In recognition of his generosity, a section of the museum’s Sports Gallery will be named “The Michael Jordan Hall: Game Changers.” The hall is dedicated to the people and institutions whose actions changed their sport, transcended their game and transformed society. Jordan is featured as a “game changer” along with 16 others, including tennis great Althea Gibson and Olympic gold medalist Jesse Owens.
“We are extremely grateful to Michael Jordan for his game-changing support,” said Lonnie G. Bunch III, founding director of the museum. “His gift will enable our visitors to explore how sports were used to break barriers as a way to gain full participation in American society. The Sports Gallery will celebrate how African Americans have changed sports—and how African Americans in sports have changed America.”

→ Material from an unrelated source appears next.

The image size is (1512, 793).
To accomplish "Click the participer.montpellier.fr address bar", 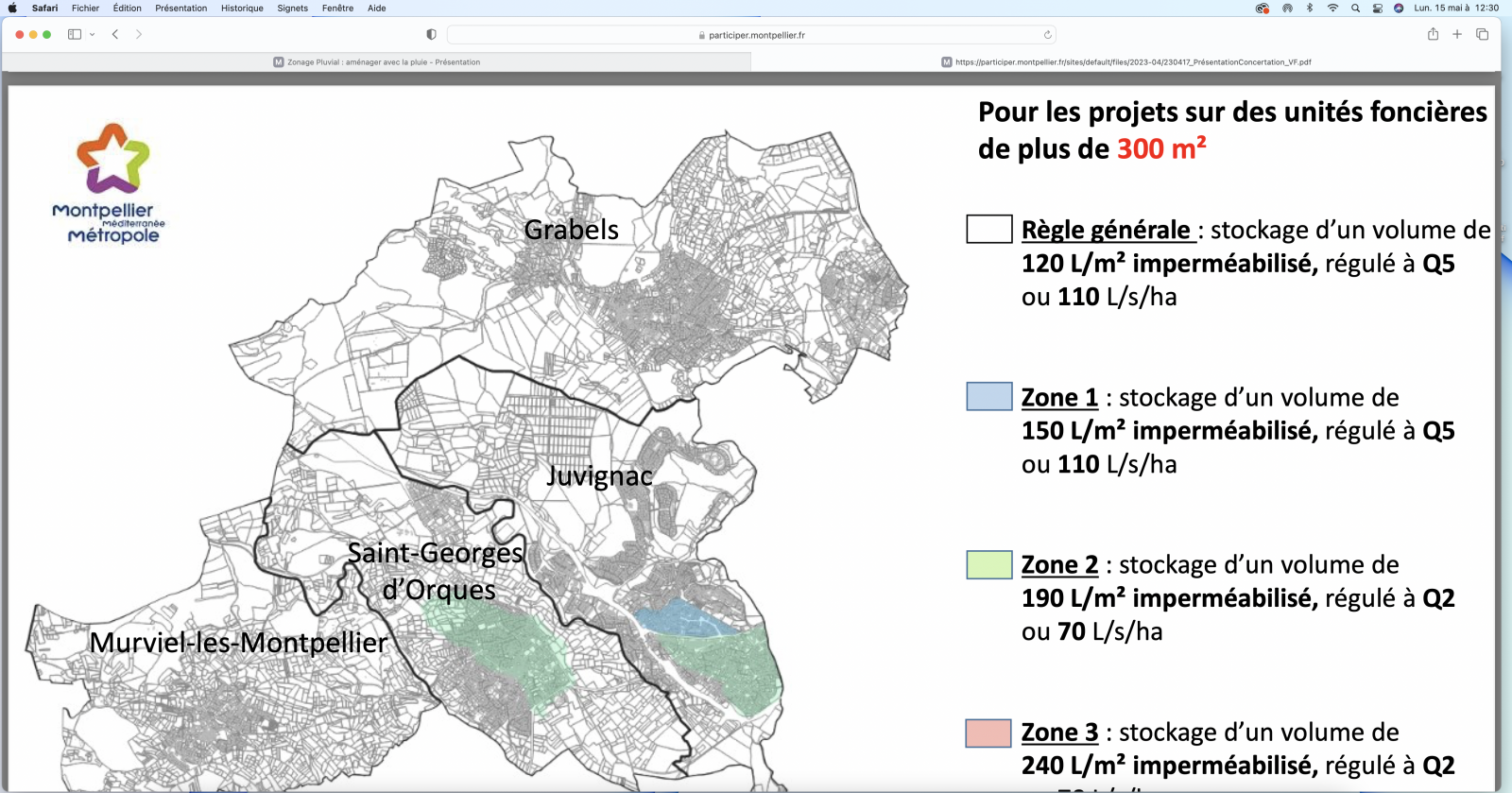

“I am grateful for the opportunity to support this museum,” Jordan said. “I also am indebted to the historic contributions of community leaders and athletes such as Jesse Owens, whose talent, commitment and perseverance broke racial barriers and laid the groundwork for the successful careers of so many African Americans in athletics and beyond.”
The release of this announcement commemorates the historic achievements of American track and field star Owens, who won his fourth gold medal at the Summer Olympics in Berlin Aug. 9, 1936. Eighty years later, his achievement remains one of the most iconic moments in African American history. Owens’ victories refuted Hitler’s intention to use the Games to promote Aryan racial superiority and helped shatter stereotypes about the inferiority of people of African descent.
Jordan played 15 seasons in the NBA and is a six-time NBA champion, a five-time regular season MVP and a two-time Olympic gold medalist. He was inducted twice into the Naismith Memorial Basketball Hall of Fame, first in 2009 and again in 2010 as a member of the “Dream Team”—the 1992 U.S. Olympic basketball team. Jordan is also a successful businessman whose Jordan line of footwear and apparel revolutionized sports marketing. He is the principal owner and chairman of the Charlotte Hornets, and he is the first former player to hold a majority interest in an NBA franchise.
About the Museum
The National Museum of African American History and Culture was established as the 19th Smithsonian museum by an Act of Congress through legislation signed into law by President George W. Bush in 2003. Groundbreaking occurred in 2012. President Barack Obama will participate in the museum’s Sept. 24 dedication ceremony.
The nearly 400,000-square-foot museum will be the nation’s largest and most comprehensive cultural destination devoted exclusively to exploring, documenting and showcasing the African American story and its impact on American and world history.